Try it –
Look for the word "computer" in the entries below, then copy every line that has it.

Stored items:
────

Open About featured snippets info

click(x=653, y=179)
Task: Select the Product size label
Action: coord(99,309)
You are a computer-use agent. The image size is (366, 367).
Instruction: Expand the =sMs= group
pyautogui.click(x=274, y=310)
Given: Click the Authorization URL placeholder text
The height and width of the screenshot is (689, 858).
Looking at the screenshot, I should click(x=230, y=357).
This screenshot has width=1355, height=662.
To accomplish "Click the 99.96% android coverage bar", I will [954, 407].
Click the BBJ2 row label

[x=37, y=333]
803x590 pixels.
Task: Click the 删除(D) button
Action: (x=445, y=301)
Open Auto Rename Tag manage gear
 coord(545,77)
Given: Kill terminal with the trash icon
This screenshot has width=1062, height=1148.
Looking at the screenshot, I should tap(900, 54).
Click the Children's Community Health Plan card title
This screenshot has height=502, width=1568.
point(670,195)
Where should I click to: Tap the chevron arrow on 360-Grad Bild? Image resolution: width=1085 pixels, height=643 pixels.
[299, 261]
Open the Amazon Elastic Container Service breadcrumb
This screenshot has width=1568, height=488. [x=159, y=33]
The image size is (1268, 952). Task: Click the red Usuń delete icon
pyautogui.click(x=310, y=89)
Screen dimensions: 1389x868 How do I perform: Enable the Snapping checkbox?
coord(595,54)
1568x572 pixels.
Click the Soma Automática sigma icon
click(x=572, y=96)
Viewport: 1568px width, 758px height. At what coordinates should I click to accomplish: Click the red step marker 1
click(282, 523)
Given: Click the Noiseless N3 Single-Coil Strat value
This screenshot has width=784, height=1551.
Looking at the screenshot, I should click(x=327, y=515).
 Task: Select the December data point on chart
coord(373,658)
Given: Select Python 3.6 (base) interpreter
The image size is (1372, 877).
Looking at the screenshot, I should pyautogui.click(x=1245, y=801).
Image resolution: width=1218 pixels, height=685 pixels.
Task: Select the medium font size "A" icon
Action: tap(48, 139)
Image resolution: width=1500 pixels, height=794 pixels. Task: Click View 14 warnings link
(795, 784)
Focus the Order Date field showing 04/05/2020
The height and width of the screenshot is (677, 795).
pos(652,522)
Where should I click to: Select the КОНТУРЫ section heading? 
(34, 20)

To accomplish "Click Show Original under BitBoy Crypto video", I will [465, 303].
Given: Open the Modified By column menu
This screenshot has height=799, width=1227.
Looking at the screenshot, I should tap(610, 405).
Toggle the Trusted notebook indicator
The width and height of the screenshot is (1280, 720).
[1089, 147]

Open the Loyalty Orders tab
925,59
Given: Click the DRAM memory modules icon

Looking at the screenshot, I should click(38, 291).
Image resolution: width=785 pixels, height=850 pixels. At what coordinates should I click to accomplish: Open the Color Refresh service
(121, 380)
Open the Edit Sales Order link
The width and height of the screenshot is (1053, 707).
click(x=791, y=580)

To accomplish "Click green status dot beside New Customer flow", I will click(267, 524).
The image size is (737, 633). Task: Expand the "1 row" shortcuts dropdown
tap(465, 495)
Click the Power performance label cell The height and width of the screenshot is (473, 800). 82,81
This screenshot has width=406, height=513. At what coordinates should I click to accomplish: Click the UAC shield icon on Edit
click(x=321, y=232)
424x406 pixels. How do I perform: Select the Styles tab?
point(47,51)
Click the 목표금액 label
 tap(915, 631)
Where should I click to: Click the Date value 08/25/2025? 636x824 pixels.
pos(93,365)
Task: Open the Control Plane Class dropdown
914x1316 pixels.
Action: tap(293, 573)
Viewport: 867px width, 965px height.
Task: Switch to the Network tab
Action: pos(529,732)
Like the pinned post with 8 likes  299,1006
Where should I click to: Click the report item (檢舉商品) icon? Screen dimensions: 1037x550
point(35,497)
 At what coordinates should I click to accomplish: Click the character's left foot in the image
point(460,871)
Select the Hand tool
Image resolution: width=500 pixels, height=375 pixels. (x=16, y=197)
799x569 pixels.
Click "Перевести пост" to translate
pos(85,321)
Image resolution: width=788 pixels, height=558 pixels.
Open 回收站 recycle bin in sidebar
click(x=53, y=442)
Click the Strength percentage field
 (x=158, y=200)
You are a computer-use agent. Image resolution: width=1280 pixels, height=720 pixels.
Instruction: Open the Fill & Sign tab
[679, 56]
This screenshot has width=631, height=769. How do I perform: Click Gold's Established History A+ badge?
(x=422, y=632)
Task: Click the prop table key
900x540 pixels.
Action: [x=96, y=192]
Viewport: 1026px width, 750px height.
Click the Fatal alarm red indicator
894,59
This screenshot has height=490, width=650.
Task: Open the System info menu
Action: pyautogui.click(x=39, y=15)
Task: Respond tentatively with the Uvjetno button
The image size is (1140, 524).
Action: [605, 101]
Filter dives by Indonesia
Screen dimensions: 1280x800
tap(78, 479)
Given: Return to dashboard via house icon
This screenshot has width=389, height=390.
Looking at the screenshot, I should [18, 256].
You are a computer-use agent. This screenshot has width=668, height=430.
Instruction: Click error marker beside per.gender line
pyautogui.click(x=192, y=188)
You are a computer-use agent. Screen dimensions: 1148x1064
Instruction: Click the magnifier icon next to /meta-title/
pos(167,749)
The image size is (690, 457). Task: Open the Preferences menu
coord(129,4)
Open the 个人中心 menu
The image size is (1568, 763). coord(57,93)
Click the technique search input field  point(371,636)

────

Finished exercise –
You are a computer-use agent. The image size is (366, 367).
You are a computer-use agent. Image resolution: width=1280 pixels, height=720 pixels.
You are a computer-use agent. This screenshot has width=668, height=430.
You are a computer-use agent. Screen dimensions: 1148x1064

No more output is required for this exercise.